● **Your objective**
The lines from the one containing "Given: Clear the current selection" through the final line of the listing below are what the answer must repeat, exactly and only, leaving pictures out.

● **Study material**
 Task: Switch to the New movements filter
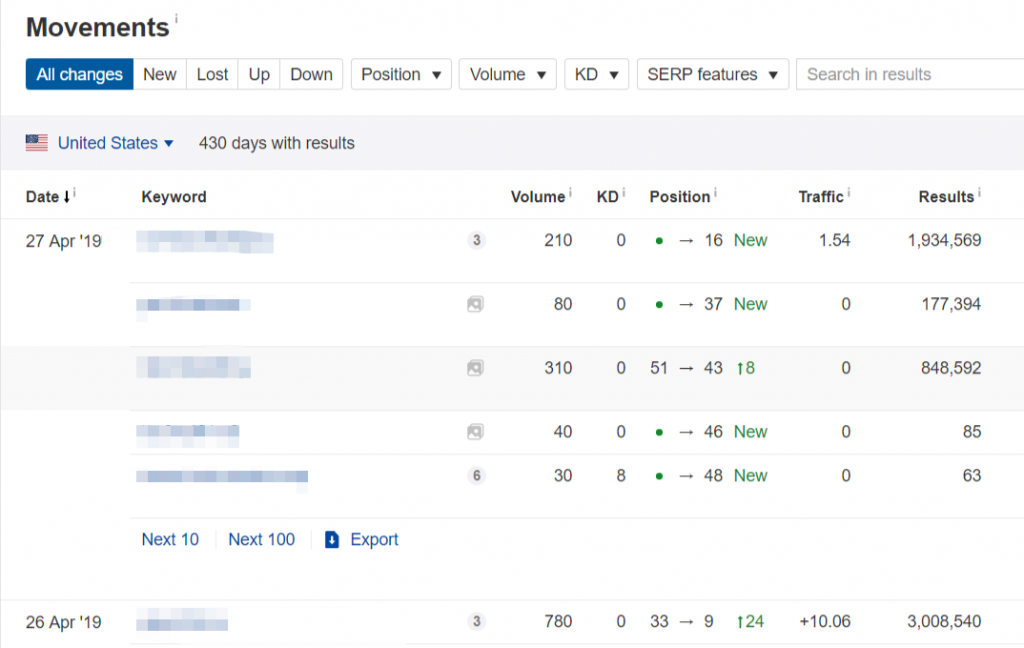tap(160, 74)
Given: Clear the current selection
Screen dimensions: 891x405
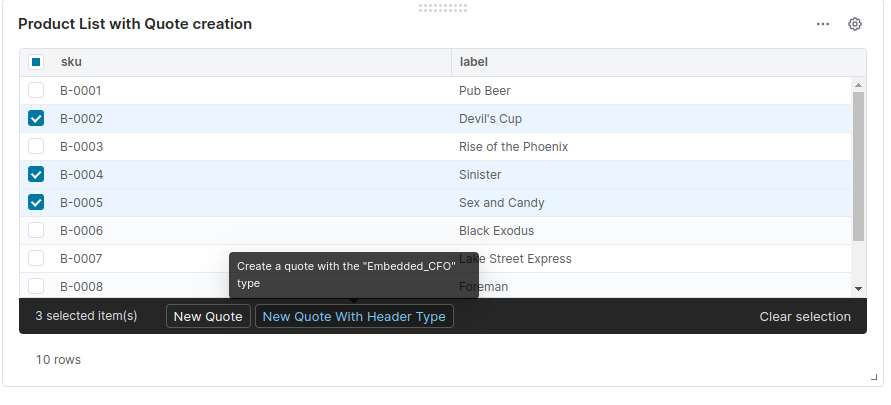Looking at the screenshot, I should coord(805,316).
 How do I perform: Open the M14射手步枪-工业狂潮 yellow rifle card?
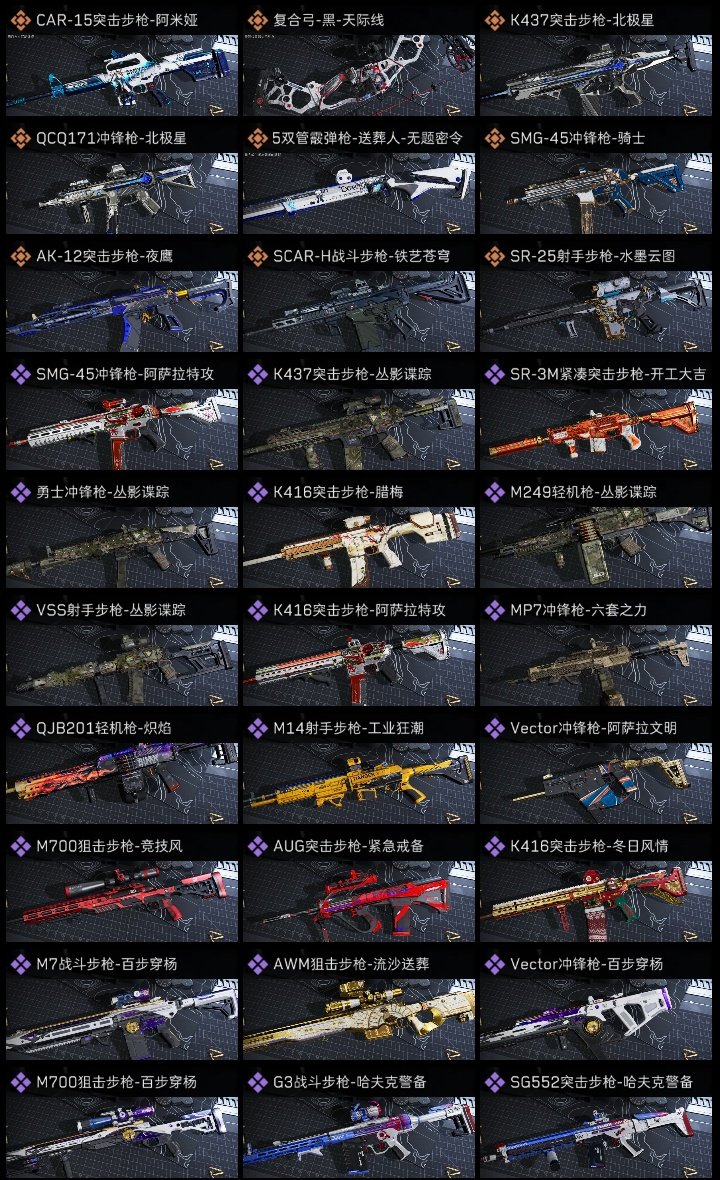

● **Written answer**
Given: Clear the current selection
Screen dimensions: 891x405
Looking at the screenshot, I should coord(805,316).
 How do I perform: Open the M14射手步枪-工业狂潮 yellow rifle card?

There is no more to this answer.